Sunday, 24 Nov 2024

Changi Airport passenger traffic fell 82.8% last year – from 68.3m in 2019 to 11.8m

SINGAPORE – Changi Airport saw an 82.8 per cent drop in passenger traffic last year, according to statistics published on Wednesday (Jan 20) on the airport group’s website.

Passenger traffic dropped from 68.3 million passenger movements through the airport in 2019 to 11.8 million in 2020.

The airport was hit hardest during the circuit breaker months of April and May. During that period, there was a 99.5 per cent drop in passenger traffic, compared with the same period in 2019.

The situation is improving slightly, however, with the drop decreasing in severity towards the end of the year when traffic dropped by 97.6 per cent in December.

The steep decline comes after several years of steady growth in passenger traffic, with annual increases recorded since 2016.

Freight volume and commercial aircraft traffic were also affected.

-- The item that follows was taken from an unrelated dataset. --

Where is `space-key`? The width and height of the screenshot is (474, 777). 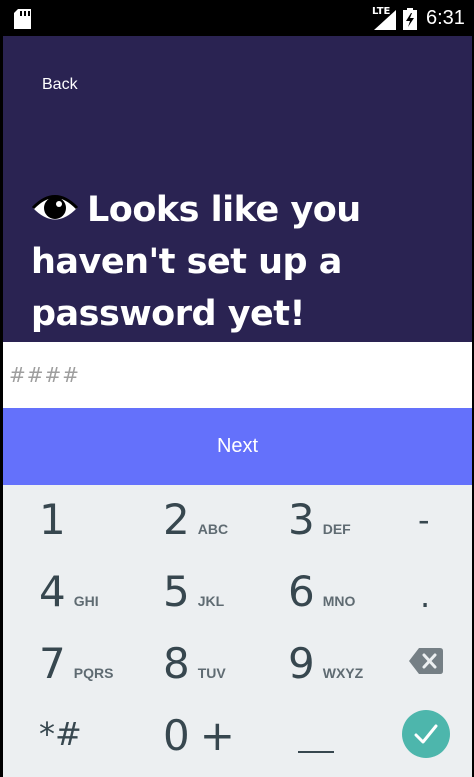
space-key is located at coordinates (316, 752).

In the same set of statistics, the Changi Airport Group (CAG) recorded a 23.3 per cent drop in freight movement from around two million tonnes in 2019 to 15.4 million tonnes in 2020. However, there was already a small drop from 2018 to 2019, signalling that the pandemic may not be entirely to blame.

Commercial airline traffic, on the other hand, saw a more marked drop of 67.2 per cent – from 382,000 movements through Changi in 2019 to 125,000 in 2020.

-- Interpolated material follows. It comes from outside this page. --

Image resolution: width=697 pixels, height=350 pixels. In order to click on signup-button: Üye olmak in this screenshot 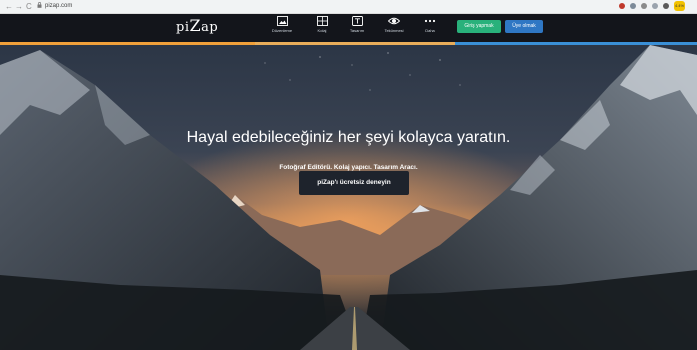, I will do `click(524, 26)`.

These statistics underscore the major headwinds the airline industry is facing worldwide.

Locally, last year saw Singapore Airlines (SIA) post its biggest quarterly loss of $2.3 billion for the July to September period as revenue plunged around 81 per cent year on year to $784 million.

The International Air Transport Association (IATA), of which SIA is a member, projected in June last year that airlines were expected to lose US$84.3 billion (S$111.8 billion) in 2020 for a net loss of 20.1 per cent. It also said that the Asia-Pacific region was expected to be the hardest hit, as it was the first to feel the brunt of the coronavirus pandemic.